Soient elles n’existent que sur les papiers, soient elles sont construites mais elles ne sont pas connectées au réseau des égouts publics, et dans quelques rares cas, elles sont construits et opèrent. L’essentiel des égouts au Liban – 85% en 2013 – sont donc directement rejetés dans les rivières, fleuves voir en mer. Ces polluants affectent donc tout autant notre chaine alimentaire terrestre que maritime et demeure invisible pour la plupart d’entre nous.

Un des exemples les plus frappants est aux portes mêmes de Beyrouth, à savoir Nahr Beyrouth transformé en véritable égout à ciel ouvert. Certaines plages les plus connues, comme celles de Byblos sont traversées par des égouts, les promoteurs de ces plages recouvrant de sable ces égouts pour que la clientèle ne s’en aperçoivent pas.

Différents projets sont en cours, financés par des institutions étrangères notamment des pays européens, ou le FMI ou encore la Banque Mondiale. Il demeure qu’équiper la totalité des régions libanaises en unité de retraitement des eaux usées est estimé à 400 millions de dollars.

La pollution de l’air, la rengaine de nos embouteillages et du peu de nos industries

Jour après jour, on peut voir une sorte de fog au dessus de Beyrouth. Cette pollution est causée par le trafic routier d’une part et par certaines usines comme la centrale électrique de Zouk Mosbeh ou encore des générateurs de quartiers qui ne sont évidemment pas équipés des filtres nécessaires.

Ainsi,  la pollution de l’air par particules était 40% supérieure en temps de trafic routier au Liban selon une étude publiée par Najat Saliba, chercheuse à l’AUB. Ces particules en suspension, peuvent pénétrer dans le corps via les poumons, circuler dans le sang et provoquer des cardiopathies, des cancers du poumon, des cas d’asthme et des infections des voies respiratoires inférieures.

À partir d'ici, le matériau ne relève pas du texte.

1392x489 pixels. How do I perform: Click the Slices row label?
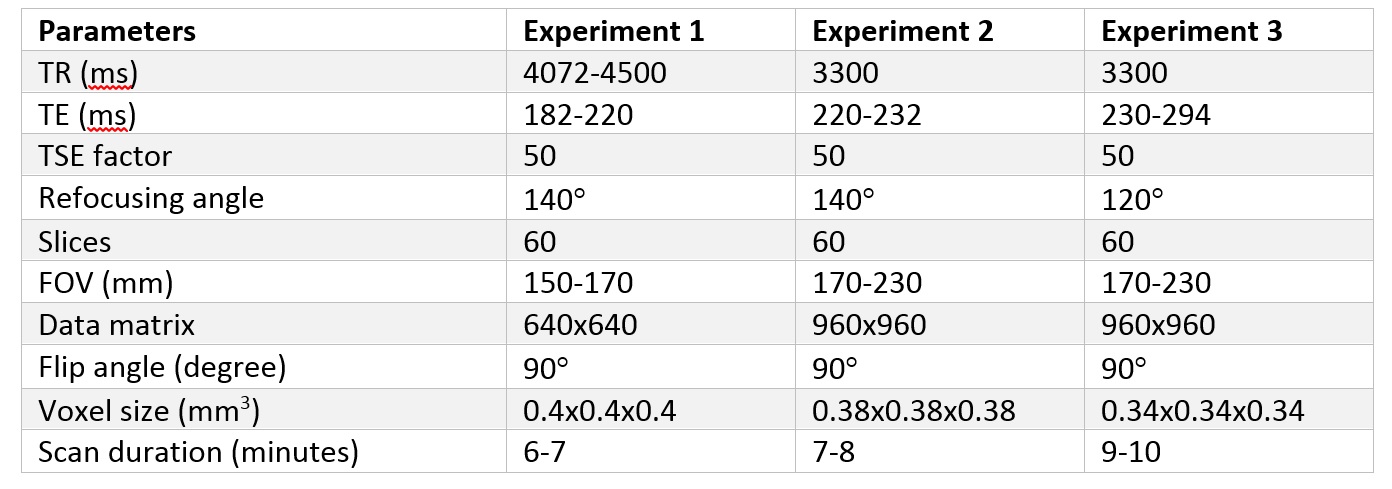pyautogui.click(x=75, y=241)
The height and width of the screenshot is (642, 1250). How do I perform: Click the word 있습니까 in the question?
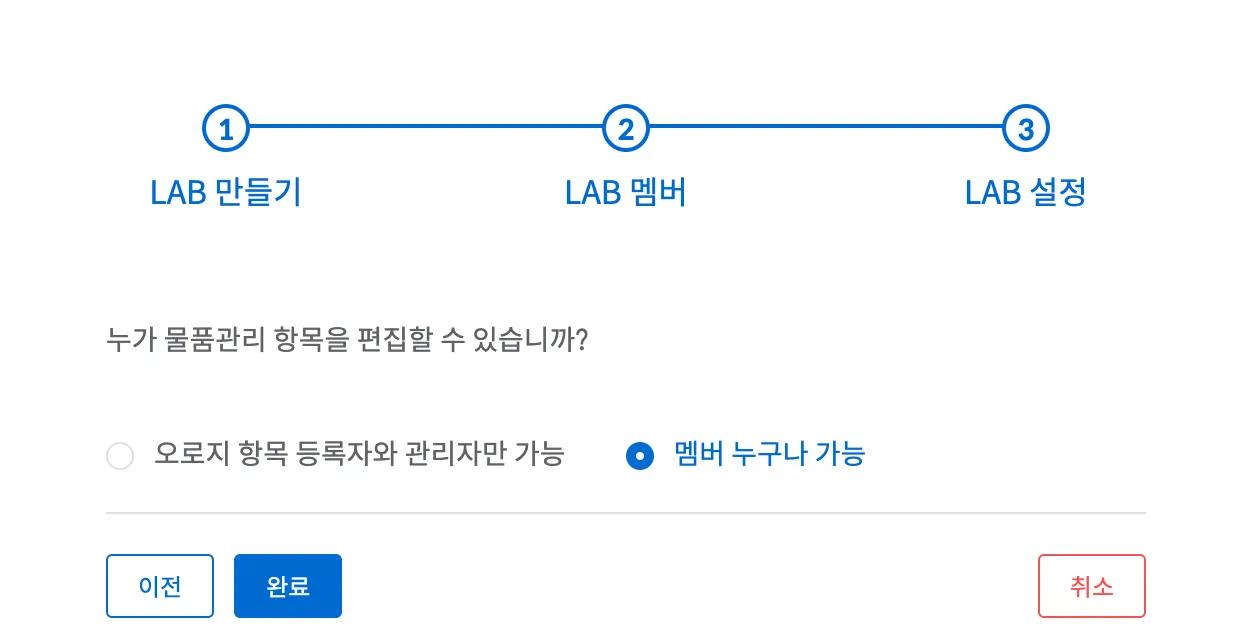coord(529,341)
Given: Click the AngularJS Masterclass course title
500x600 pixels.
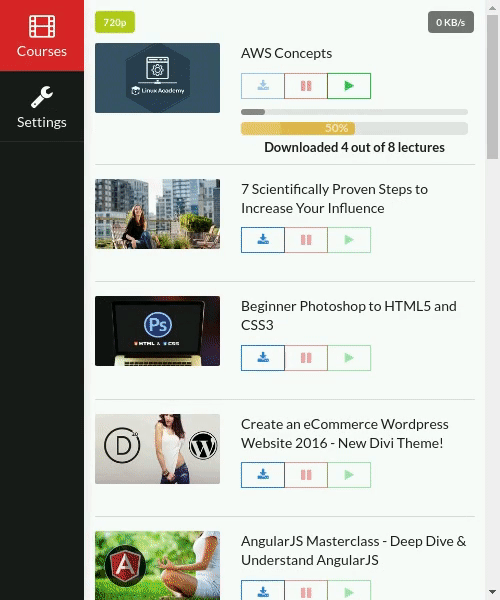Looking at the screenshot, I should click(353, 551).
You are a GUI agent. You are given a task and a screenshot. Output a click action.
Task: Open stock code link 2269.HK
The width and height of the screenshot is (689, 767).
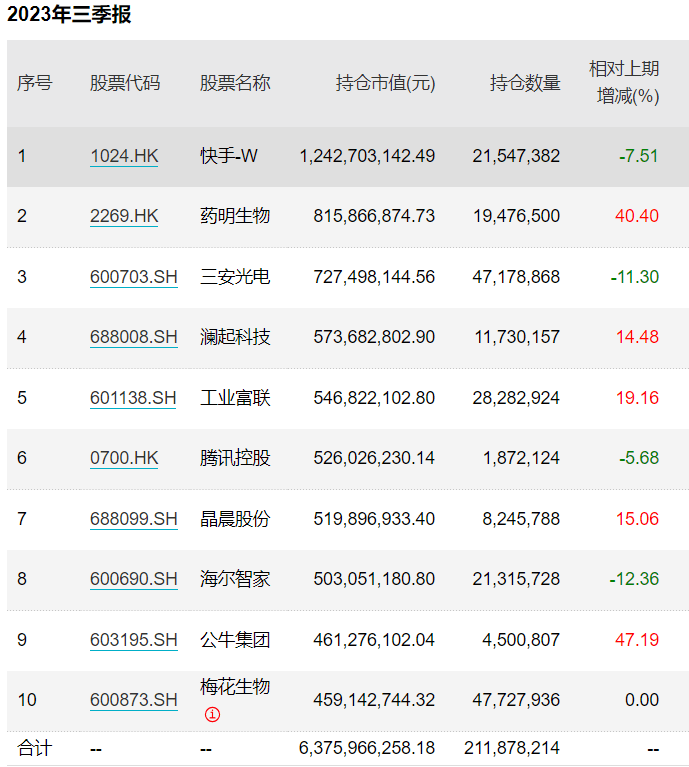[x=124, y=216]
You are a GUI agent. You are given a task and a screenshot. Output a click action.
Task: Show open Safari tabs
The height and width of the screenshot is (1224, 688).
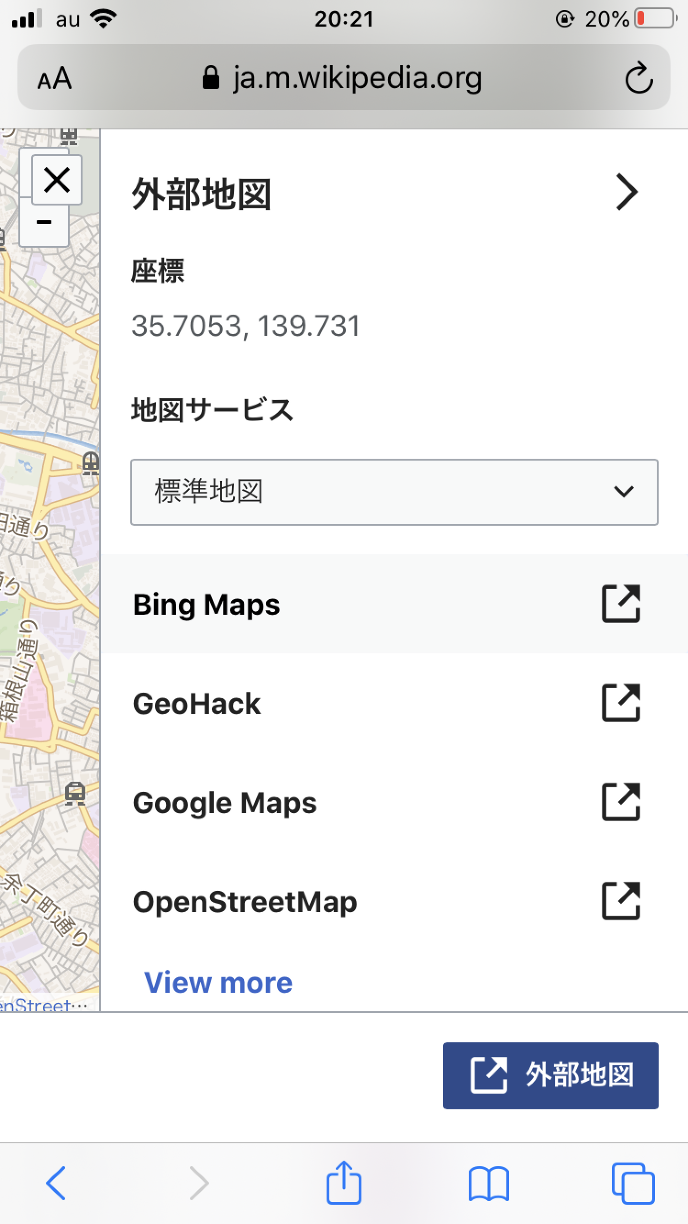pos(632,1184)
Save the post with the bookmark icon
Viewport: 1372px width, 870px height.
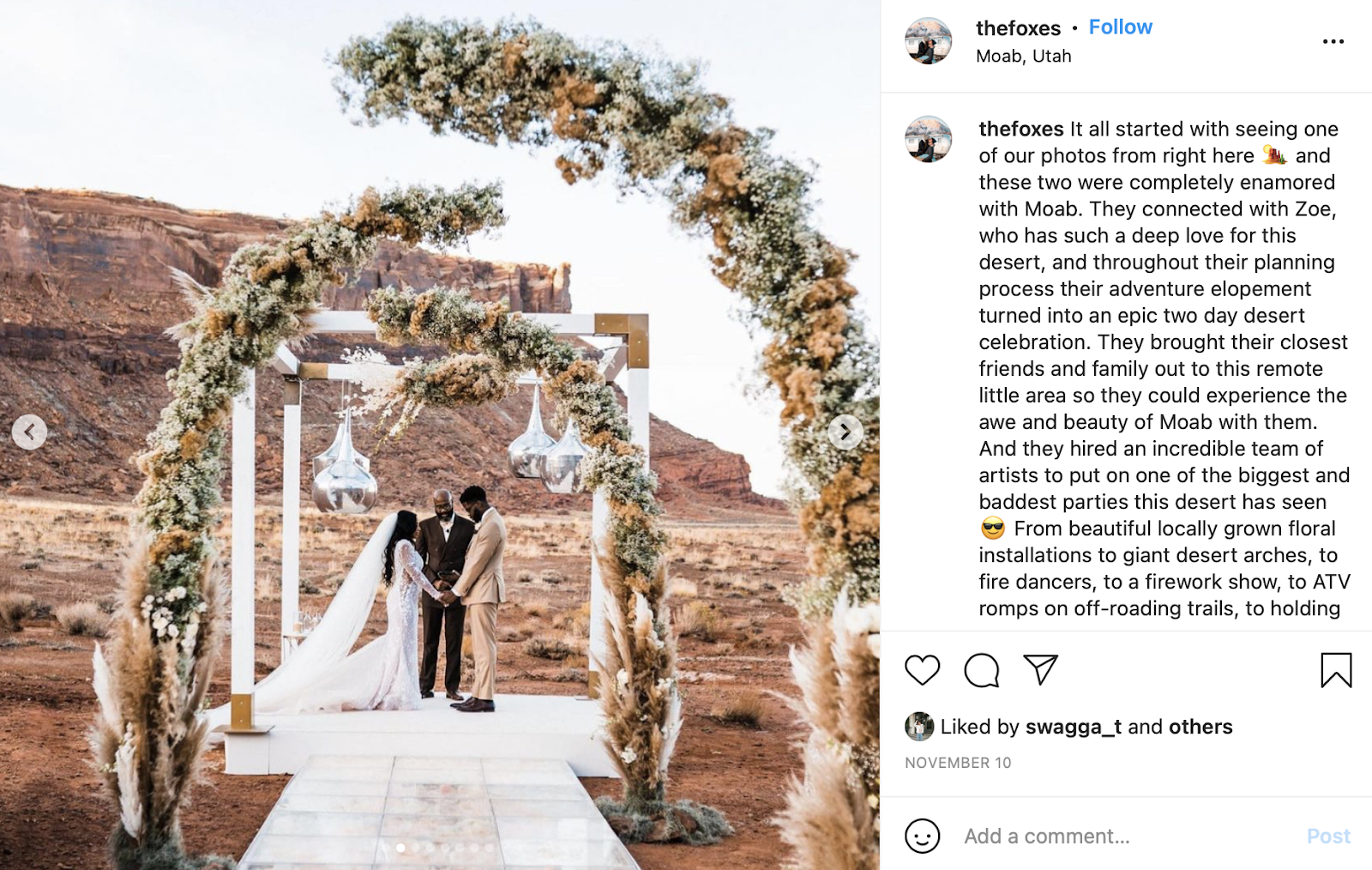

Un nouveau type de pollution: les dioxines de nos ordures

Incinération de déchets en plein air dans une décharge de Majadel, dans le sud du Liban. © 2017 Human Rights Watch

Le dernier type de pollution dont on a découvert dernièrement l’ampleur est celle liée à la crise des déchets, à savoir le fait que des décharges sauvages soient volontairement incendiées, provoquant des rejets importants et incontrôlés de dioxines. HRW a publié en décembre 2017, un rapport sur la question qui semble être assez inquiétant.

Le ministère de l’Environnement et le Programme de développement des Nations Unies (PNUD) ont fourni à Human Rights Watch une carte de 617 décharges municipales pour déchets solides non contrôlées, dont 150 pratiquent l’incinération au moins une fois par semaine. La grande majorité des habitants des localités incriminées interrogés dans le cadre de ce rapport ont rapporté des effets sur leur santé qu’ils attribuent à l’incinération et à l’inhalation de fumées de combustion des déchets en plein air, notamment des problèmes respiratoires comme la broncho-pneumopathie chronique obstructive, la toux, l’irritation de la gorge et l’asthme.